==== Fragmento ====
Y esto nos lleva a Pistol, donde el papel del manager se presenta tal y como es. Con todos los méritos que merece en este caso Mc Laren (como Epstein con The Beatles o Parker con Elvis). En la serie del gran Boyle hay poco maquillaje en el sentido metafórico, en el real no; van todos pintados como puertas. El comienzo es, como en la película de Elvis, una oda a la adolescencia tan certera que duele. Con Steve Jones en el escenario donde ha tocado Bowie, actuando como él y robando el equipo del local para formar su grupo. Eso es el rock and roll y es lo que a lo largo de las cerca de seis horas de historia nos cuentan.
En el fondo la historia en Pistol también se centra en los managers (McLaren y Vivien Westwood) aunque oficialmente Daniel Boyle se haya inspirado en el libro del bajista del grupo, Steve Jones. Pero aquí no hay (casi) juicios ni intentos de hagiografía. Se nota que la mirada es la de alguien que conoce el rock desde el backstage. Pistol mantiene la sensación de novedad, de descubrimiento y de entender la sociedad inglesa de finales de los sesenta. Y de querer montar un grupo y de entender porqué el punk lo impregnó todo. Por supuesto, tiene fallos de fan (que es lo que es Boyle y se agradece) como meter a Chrisie Hynde de Pretenders en un momento que no acaba de entenderse o hacer un alegato feminista de un movimiento que, sin duda, lo fue pero no era consciente en ese momento de estar rompiendo barreras.
==== Datos aportados ====
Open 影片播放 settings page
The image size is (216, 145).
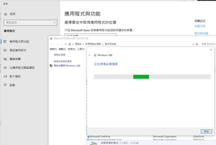tap(17, 76)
====
→ **Tarea planteada**
Prosigue el fragmento sobre la serie Pistol a partir de su última frase. No hace falta consultar el listado.

→ **Resultado**
Pistol, afortunadamente, no es una serie para todos los públicos, en el sentido literal. No es que no sea para menores de 18 años (que tengo mis dudas, creo que es muy saludable verla cuando no entiendes aún el mundo) sino que hay que tener una actitud vital muy concreta para disfrutarla. Una impronta que te haga admirar más aún a tu ídolo por sus errores, sus contradicciones y sus debilidades.
En cualquier caso, ambos trabajos consiguen algo muy valioso: un efecto “lifting” del alma que nos sitúa en el momento vital en el que aún no habíamos conquistado nuestros sueños y no empezábamos a estar agotados y la constatación de que la industria del espectáculo es mucho mejor cuando alguien se preocupa de crear una ilusión, de huir de la normalidad y de volver loca a la audiencia, en todos los sentidos. Y eso, aquí y ahora, es bueno recordarlo y rememorarlo.